I grew up in the suburbs of northern Virginia, and I attended James Madison University as an undergraduate. I’ve always chosen my own friends, and I’ve always been particular in that. But, despite that, the people I’ve known my whole life, have never been all that different from me. Living in this house though, with 15 other students from all over the U.S. was incredibly eye opening. Cara’s from New Jersey, Allison’s from the middle of nowheresville Pennsylvania, Andrew grew up in Pakistan, and Carol is from Georgia. You always read and hear about different prejudices in different areas of the U.S., but I’d never really known anyone all that different from me—in terms of upbringing, and the environment that they had grown up in. Being in this house though, surrounded by vastly different people, from different places, with different thoughts, ideas and prejudices, I found for the first time in my life the reality of how different people are and how real prejudices are as a result of where we’ve grown up. I am no different.

I can surely say that this was the most difficult and rewarding experience of my life. I wouldn’t trade one single moment, and I wouldn’t do one single thing differently.
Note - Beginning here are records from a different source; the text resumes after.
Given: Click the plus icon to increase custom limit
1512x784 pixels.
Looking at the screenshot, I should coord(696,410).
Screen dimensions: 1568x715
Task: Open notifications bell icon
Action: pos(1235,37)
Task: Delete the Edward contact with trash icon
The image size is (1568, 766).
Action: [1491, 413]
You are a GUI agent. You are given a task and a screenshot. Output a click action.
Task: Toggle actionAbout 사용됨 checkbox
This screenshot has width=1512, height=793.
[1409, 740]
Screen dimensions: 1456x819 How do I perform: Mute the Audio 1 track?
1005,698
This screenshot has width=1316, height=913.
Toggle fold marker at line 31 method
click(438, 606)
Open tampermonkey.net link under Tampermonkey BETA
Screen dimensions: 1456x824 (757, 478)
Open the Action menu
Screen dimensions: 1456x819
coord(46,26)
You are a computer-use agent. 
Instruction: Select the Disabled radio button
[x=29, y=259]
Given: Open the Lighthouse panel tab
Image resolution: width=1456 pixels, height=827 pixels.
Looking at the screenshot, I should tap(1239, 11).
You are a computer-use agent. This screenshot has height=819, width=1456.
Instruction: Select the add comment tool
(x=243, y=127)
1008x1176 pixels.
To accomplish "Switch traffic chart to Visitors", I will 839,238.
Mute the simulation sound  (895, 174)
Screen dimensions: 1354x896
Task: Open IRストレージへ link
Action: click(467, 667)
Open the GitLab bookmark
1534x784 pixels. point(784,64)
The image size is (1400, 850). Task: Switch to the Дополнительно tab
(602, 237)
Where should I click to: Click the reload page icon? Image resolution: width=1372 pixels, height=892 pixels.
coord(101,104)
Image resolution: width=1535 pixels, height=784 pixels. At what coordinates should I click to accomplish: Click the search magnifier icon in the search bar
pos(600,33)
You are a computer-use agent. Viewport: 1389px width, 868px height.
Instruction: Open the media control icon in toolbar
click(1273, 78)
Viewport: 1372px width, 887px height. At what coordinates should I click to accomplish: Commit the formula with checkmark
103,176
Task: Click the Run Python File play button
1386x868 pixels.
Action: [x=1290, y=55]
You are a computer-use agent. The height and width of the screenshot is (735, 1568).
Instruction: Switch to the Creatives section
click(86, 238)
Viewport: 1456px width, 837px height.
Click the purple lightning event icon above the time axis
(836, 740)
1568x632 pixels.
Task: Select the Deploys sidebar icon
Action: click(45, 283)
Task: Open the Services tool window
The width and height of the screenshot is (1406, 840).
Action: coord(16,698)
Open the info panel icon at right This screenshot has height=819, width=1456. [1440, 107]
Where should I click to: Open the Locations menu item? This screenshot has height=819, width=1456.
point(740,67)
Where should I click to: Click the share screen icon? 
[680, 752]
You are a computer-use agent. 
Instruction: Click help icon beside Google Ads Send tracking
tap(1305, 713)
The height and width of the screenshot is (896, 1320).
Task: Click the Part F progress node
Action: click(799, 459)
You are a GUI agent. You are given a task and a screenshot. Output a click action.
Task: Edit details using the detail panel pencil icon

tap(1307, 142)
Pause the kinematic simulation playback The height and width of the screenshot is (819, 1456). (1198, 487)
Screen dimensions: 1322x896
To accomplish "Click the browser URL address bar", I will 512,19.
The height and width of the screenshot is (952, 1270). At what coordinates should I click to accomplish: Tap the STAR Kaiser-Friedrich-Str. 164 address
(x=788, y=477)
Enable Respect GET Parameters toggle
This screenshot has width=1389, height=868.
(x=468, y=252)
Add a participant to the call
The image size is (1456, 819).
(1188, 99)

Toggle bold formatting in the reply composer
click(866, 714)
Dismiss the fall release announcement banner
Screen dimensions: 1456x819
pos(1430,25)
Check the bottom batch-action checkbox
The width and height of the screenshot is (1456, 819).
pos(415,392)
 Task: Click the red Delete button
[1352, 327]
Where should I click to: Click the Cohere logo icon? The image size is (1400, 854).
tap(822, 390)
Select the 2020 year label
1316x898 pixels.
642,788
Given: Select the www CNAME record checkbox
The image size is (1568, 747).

I’ve been on over twenty-five flights, visited more cities than I can recall at this moment, seen more beauty than most people do in a lifetime, and by accident I fell in love and came to know some people who will be an important part of my life for years to come. Most days, I can’t believe I was lucky enough to be able to experience this. Most days, it all feels so surreal. I walk across the Ponte Santa Trinita and I can’t believe this is my life. And the thought of leaving in a week’s time makes me heart incredibly heavy. Even though I am ready to go home, I’m not quite ready to leave this city behind, in this way. I’m going to miss the fresh baked bread at corner panino, Sunday market day in Santo Spirito, and being able to get fresh and organic vegetables from the vegetable people in the square. I’m going to miss having friends to hang out with any hour and any day of the week. These little things have made up my daily life over the past year. And though I love the city I grew up in on the other side of this ocean, I have made a home here. The palazzo is our home, and these people, regardless of how dysfunctional, dramatic and chaotic our house may get, became my family. Even if half the house doesn’t like each other half the time, I know we care about each other because we shared something—we shared this experience that most people don’t ever get to. And I can’t ever be thankful enough for everything that I’ve been afforded here. And, at the end of the day, this wasn’t that hard, it wasn’t that impossible.